The US Department of Labor’s Bureau of Labor Statistics (BLS) reported in its 2002 Census of Fatal Occupational Injuries that there were 5,524 fatal work injuries during the year, a 6.6%-decline from the year before. That was the lowest ever in a BLS census, which has been conducted since 1992 and represented a new low of four such deaths per 100,000 in 2002.
In 2001, 5,915 fatal work injuries occurred, excluding the 2,886 work-related fatalities that resulted from the September 11 terrorist attacks, which were tabulated separately, the BLS said. The comparisons in this latest survey do not include the fatalities related to the terrorist attacks.
2002 fatal highway incidents were down 3% from 2001, but continued to be the most frequent type of fatal workplace event in 2002, accounting for about a quarter of all work deaths. Other types of fatal transportation events also declined, including aircraft incidents (down 22%) and workers struck by vehicle or mobile equipment (down 7%). Overall, fatal work injuries from transportation incidents declined for the fourth year in a row, from 2,645 in 1998 to 2,381 in 2002.
Workplace homicides were down about 5% over the year, from 643 in 2001 to 609 in 2002. The number of workplace homicides in 2002 was the lowest recorded in the fatality census and represented a 44%-decline from the high of 1,080 workplace homicides recorded in 1994. Workplace suicides also were down in 2002.
Deaths resulting from falls were down in 2002 for the first time since 1998, from 810 in 2001 to 714 in 2002, a drop of 12%. Virtually all types of fatal falls declined in 2002, though falls from ladders and falls from nonmoving vehicles increased slightly.
The only major fatality event recording an increase was exposure to harmful substances or environments (up 8%). The increase in this event category was led by a sharp increase in the number of fatalities involving contact with temperature extremes (such as heat stroke), which increased from 35 fatalities in 2001 to 60 in 2002. Electrocutions also increased slightly in 2002.
Construction Highest in Deaths
Construction continued to record the highest number of fatal injuries of any major industry, although the total for construction was down 9% from the series high recorded in 2001. Fatal work injuries in mining also were lower, due to declines in coal mining and in oil and gas extraction. Fatal work injuries in manufacturing, transportation and public utilities, retail and wholesale trade, services, and government also declined from 2001 levels.

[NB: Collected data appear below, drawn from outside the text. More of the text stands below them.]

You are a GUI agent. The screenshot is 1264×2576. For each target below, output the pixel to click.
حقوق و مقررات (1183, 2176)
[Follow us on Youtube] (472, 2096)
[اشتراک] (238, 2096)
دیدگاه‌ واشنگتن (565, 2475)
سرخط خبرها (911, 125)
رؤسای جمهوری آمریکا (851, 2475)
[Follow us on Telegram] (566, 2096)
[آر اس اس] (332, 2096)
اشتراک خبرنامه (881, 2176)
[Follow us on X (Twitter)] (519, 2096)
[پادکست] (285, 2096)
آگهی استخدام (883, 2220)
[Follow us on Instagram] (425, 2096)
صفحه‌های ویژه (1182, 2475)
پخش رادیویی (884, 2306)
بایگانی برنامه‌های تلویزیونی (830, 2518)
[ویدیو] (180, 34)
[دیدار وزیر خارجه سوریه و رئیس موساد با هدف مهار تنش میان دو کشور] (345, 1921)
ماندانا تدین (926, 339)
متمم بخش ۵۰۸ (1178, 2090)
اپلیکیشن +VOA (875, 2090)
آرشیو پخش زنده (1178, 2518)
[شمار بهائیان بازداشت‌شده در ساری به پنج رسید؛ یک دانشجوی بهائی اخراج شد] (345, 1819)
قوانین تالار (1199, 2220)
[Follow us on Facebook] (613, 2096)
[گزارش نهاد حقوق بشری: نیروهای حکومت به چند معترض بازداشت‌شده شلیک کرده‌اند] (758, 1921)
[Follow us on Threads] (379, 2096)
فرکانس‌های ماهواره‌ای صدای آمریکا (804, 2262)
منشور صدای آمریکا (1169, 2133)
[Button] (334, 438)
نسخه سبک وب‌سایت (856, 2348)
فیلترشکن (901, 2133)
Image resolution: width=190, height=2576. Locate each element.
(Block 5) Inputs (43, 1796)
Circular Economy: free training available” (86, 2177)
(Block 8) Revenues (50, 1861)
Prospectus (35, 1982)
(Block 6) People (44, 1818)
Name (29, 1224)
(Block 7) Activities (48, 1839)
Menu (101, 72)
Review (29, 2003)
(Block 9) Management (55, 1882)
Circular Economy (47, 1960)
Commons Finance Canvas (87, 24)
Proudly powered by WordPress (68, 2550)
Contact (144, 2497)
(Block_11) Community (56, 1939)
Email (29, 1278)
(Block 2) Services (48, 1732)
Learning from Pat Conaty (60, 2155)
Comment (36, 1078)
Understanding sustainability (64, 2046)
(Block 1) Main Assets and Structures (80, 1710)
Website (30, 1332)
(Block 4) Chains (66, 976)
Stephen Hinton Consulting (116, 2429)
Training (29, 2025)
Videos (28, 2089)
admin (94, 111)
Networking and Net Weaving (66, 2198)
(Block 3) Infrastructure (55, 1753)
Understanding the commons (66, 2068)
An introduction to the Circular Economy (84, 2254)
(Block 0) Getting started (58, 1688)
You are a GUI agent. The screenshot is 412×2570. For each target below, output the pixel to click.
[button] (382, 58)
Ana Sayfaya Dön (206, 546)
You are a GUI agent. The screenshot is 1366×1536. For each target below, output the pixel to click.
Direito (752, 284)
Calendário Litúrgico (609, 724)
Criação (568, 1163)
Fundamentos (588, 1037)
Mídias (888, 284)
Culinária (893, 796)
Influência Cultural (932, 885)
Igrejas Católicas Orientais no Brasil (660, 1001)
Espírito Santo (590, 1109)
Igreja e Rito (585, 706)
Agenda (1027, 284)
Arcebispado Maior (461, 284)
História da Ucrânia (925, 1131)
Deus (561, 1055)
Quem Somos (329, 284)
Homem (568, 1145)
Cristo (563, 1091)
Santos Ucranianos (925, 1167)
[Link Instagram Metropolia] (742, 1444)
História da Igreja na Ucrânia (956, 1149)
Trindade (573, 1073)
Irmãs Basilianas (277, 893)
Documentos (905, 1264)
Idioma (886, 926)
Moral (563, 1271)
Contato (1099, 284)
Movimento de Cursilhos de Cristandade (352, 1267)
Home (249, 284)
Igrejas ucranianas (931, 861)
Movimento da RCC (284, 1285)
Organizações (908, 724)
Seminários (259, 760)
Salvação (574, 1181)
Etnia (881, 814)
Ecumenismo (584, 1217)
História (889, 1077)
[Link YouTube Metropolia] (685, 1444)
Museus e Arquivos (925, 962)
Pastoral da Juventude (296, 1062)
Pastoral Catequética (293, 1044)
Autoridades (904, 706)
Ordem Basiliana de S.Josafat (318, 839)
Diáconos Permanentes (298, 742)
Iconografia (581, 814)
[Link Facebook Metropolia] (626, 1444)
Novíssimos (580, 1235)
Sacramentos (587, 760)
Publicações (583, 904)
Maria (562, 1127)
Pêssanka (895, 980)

Fatal work injuries in the agriculture, forestry, and fishing industry increased about 6% in 2002, due to increases in forestry and in agricultural crop production work deaths. Fatal work injuries in commercial fishing – historically one of the more hazardous professions – were down sharply, from 60 in 2001 to 31 in 2002.
Rates of fatal work injury in 2002 were highest in the mining, agriculture/forestry/fishing, construction, and transportation/public utilities industries. The mining industry recorded a rate of 23.5 fatal work injuries per 100,000 workers in 2002, the highest of any major industry, but down about 22% from the rate recorded in 2001. Fatal work injury rates for all other major industries also were down in 2002, except in finance, insurance, and real estate (unchanged) and in transportation and public utilities (up slightly).